TRY IT -> Scan the records and identify every line in which the string "computer" occurs, then return those lines.

Saved entries:
⟨

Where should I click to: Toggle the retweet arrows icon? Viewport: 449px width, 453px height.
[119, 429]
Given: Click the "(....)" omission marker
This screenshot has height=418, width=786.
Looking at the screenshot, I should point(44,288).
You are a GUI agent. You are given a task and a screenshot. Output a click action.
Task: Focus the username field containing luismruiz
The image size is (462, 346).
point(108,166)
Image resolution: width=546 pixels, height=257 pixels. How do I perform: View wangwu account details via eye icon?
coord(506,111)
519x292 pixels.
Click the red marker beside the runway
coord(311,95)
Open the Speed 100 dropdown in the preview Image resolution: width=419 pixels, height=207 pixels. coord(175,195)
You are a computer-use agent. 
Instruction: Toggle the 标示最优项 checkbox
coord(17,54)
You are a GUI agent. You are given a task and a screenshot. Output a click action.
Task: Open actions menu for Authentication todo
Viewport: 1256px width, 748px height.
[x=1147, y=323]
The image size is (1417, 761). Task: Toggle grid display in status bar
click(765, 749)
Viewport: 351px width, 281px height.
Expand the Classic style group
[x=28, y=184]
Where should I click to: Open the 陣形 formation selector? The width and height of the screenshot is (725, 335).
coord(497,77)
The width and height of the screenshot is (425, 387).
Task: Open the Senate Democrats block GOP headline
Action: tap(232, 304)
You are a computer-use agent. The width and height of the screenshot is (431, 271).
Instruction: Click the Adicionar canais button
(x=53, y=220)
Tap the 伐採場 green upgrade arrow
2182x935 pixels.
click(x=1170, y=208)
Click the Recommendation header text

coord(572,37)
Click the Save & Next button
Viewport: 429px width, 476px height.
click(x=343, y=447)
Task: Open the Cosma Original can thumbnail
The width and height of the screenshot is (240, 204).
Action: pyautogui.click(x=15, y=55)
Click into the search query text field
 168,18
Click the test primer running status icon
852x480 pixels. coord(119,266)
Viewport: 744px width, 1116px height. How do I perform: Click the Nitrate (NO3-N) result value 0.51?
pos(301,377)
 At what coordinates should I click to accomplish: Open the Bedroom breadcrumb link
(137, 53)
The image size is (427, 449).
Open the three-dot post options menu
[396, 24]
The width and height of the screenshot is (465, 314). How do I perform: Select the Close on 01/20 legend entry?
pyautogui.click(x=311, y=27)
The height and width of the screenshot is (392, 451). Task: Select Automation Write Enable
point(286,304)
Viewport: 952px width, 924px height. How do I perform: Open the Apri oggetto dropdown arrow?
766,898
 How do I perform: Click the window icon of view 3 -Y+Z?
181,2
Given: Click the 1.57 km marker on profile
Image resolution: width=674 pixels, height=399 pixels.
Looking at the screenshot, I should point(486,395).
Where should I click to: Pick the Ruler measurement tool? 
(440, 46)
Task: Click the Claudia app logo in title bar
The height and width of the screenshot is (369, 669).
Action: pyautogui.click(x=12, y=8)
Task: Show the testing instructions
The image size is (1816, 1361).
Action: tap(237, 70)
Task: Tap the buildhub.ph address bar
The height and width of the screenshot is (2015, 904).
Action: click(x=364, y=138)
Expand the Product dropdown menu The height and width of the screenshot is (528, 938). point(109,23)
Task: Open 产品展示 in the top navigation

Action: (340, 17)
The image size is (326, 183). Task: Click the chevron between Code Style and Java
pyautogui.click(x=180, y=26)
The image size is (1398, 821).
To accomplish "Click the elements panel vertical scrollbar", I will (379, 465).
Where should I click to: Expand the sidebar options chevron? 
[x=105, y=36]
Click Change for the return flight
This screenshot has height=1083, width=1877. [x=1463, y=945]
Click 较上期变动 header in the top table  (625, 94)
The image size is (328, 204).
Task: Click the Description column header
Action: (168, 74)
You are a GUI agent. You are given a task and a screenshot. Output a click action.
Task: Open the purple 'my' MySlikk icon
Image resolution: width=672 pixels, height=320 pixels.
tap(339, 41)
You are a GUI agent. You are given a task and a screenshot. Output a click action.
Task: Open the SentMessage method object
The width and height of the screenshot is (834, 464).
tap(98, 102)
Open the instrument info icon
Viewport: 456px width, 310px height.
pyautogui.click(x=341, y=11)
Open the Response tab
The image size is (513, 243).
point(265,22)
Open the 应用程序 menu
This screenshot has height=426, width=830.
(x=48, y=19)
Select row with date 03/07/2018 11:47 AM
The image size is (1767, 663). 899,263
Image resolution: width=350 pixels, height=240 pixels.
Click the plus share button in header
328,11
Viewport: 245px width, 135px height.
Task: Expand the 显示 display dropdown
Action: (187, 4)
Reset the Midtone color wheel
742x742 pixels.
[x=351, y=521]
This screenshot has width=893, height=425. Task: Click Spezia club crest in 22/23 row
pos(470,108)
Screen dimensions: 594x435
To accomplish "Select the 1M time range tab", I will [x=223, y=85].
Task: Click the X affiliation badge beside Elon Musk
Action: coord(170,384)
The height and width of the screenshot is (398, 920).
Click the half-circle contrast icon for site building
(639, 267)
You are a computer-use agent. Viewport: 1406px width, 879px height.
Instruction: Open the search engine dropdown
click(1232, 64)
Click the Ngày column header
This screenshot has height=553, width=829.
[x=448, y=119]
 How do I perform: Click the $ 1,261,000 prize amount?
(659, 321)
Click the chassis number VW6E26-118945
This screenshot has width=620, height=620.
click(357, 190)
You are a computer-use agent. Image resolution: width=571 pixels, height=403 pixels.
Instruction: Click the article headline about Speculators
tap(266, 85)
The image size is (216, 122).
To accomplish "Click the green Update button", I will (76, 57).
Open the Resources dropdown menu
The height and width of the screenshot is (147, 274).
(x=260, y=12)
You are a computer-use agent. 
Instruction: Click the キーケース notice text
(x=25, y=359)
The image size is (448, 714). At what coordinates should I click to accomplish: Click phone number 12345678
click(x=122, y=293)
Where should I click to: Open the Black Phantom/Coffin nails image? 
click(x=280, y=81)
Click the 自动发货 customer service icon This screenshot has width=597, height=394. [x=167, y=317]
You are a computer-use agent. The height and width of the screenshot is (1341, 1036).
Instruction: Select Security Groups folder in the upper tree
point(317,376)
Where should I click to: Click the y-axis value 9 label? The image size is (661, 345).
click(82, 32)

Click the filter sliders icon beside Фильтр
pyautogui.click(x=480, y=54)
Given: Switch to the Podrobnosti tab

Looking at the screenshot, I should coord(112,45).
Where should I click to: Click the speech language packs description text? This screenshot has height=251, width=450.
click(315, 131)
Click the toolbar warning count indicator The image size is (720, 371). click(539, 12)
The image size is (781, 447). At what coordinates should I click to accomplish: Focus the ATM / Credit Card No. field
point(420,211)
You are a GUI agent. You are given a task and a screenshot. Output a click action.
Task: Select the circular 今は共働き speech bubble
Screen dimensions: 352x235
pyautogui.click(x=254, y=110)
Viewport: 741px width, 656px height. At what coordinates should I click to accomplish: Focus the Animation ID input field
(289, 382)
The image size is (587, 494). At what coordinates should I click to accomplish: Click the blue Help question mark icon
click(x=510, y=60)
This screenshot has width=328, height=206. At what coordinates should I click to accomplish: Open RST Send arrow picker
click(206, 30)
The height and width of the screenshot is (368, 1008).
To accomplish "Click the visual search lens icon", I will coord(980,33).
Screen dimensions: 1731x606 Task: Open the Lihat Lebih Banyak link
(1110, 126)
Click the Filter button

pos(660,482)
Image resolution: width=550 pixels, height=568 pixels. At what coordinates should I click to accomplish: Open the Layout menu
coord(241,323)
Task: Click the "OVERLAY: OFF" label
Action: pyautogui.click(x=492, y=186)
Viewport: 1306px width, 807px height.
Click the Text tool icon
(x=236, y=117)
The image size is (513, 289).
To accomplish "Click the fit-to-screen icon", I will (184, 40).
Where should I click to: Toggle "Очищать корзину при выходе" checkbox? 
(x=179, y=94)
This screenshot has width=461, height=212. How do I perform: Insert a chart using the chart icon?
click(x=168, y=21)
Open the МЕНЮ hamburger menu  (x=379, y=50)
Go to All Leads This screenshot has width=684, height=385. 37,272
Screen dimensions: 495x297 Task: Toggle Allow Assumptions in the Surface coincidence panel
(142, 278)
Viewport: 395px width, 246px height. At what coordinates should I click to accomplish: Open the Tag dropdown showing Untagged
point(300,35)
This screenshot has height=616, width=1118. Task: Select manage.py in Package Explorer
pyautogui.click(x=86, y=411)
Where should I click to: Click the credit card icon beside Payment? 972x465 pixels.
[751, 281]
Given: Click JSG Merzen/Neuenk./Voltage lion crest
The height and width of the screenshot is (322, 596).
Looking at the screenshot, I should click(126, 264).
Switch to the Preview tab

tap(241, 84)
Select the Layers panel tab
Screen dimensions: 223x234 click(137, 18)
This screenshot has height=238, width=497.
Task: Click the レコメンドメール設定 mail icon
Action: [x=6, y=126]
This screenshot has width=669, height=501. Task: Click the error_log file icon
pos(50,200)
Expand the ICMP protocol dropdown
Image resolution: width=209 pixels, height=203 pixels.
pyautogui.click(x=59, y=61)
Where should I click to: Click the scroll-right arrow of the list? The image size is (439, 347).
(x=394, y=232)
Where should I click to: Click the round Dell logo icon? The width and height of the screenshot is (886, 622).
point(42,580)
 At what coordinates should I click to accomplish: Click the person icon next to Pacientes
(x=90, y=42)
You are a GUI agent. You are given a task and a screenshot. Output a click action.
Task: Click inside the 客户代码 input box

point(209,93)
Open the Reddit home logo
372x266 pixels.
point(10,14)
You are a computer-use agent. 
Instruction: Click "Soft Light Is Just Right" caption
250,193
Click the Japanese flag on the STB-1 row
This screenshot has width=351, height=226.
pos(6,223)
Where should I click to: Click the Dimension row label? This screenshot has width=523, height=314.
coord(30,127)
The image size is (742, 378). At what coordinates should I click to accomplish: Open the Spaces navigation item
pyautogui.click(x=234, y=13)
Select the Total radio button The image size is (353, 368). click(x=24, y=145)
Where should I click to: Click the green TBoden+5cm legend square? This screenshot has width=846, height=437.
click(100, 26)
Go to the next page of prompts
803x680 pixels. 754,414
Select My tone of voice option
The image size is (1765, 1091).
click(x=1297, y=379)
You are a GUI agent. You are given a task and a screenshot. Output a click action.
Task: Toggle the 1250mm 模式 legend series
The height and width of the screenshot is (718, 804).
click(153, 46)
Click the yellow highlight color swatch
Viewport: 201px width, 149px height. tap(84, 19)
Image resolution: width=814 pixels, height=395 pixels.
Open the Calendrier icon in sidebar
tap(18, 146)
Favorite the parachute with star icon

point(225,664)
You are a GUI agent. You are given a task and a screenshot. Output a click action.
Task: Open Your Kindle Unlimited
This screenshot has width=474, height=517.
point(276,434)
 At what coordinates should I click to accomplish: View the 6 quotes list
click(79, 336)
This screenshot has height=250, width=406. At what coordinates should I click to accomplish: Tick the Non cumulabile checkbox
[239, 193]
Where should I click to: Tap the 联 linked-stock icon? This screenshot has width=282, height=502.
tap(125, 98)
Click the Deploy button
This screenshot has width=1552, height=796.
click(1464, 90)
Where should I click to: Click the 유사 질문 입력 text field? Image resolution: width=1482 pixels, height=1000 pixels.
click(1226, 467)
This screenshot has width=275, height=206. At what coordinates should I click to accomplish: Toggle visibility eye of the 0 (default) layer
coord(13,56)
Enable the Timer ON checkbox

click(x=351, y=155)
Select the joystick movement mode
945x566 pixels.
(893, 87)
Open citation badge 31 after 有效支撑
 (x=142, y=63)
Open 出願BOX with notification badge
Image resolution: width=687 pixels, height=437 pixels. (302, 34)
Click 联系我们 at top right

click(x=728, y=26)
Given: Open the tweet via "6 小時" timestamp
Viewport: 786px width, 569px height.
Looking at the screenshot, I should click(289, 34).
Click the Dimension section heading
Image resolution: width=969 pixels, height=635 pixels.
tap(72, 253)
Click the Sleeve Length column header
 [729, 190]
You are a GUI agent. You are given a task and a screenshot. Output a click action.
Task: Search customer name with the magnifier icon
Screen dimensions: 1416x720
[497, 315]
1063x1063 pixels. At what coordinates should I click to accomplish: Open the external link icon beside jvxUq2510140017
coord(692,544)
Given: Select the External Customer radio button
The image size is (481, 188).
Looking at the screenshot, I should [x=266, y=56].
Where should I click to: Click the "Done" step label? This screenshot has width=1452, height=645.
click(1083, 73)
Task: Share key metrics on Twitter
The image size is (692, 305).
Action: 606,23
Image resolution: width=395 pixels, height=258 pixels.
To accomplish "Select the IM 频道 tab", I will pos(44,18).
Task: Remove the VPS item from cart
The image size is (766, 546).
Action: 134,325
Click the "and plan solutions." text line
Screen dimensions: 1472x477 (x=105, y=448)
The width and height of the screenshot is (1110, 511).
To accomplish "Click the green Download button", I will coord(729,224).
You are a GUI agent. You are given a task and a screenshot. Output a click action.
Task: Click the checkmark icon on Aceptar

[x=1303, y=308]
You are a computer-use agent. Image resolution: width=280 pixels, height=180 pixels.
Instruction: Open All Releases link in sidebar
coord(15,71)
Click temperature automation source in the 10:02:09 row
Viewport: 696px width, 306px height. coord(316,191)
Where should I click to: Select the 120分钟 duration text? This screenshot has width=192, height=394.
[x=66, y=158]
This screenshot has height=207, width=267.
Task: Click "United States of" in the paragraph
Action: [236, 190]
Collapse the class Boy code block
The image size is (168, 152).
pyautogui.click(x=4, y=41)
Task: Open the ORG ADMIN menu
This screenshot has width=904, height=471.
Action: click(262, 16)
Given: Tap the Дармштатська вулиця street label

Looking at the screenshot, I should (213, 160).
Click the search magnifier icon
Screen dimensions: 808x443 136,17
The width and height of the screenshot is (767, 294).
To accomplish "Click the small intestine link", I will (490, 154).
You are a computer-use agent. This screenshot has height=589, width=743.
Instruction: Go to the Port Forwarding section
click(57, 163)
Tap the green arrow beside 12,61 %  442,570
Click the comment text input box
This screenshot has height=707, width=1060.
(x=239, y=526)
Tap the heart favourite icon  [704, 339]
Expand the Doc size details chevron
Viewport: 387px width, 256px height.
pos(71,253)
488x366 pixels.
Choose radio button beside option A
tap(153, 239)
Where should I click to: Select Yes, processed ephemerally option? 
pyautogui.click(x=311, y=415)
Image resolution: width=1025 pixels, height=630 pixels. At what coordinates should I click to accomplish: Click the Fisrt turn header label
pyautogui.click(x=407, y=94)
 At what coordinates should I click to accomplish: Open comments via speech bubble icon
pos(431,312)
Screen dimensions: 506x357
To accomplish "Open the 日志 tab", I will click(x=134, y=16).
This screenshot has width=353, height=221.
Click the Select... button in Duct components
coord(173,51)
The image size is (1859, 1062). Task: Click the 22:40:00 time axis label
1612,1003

⟩

RESULT FOR THIS TASK ->
You are a computer-use agent. 
You are a computer-use agent. The width and height of the screenshot is (431, 271).
You are a computer-use agent. Viewport: 1406px width, 879px height.
You are a computer-use agent. Image resolution: width=571 pixels, height=403 pixels.
You are a computer-use agent. 
You are a computer-use agent. The height and width of the screenshot is (1341, 1036).
You are a computer-use agent. 
You are a computer-use agent. Image resolution: width=280 pixels, height=180 pixels.
You are a computer-use agent. This screenshot has height=589, width=743.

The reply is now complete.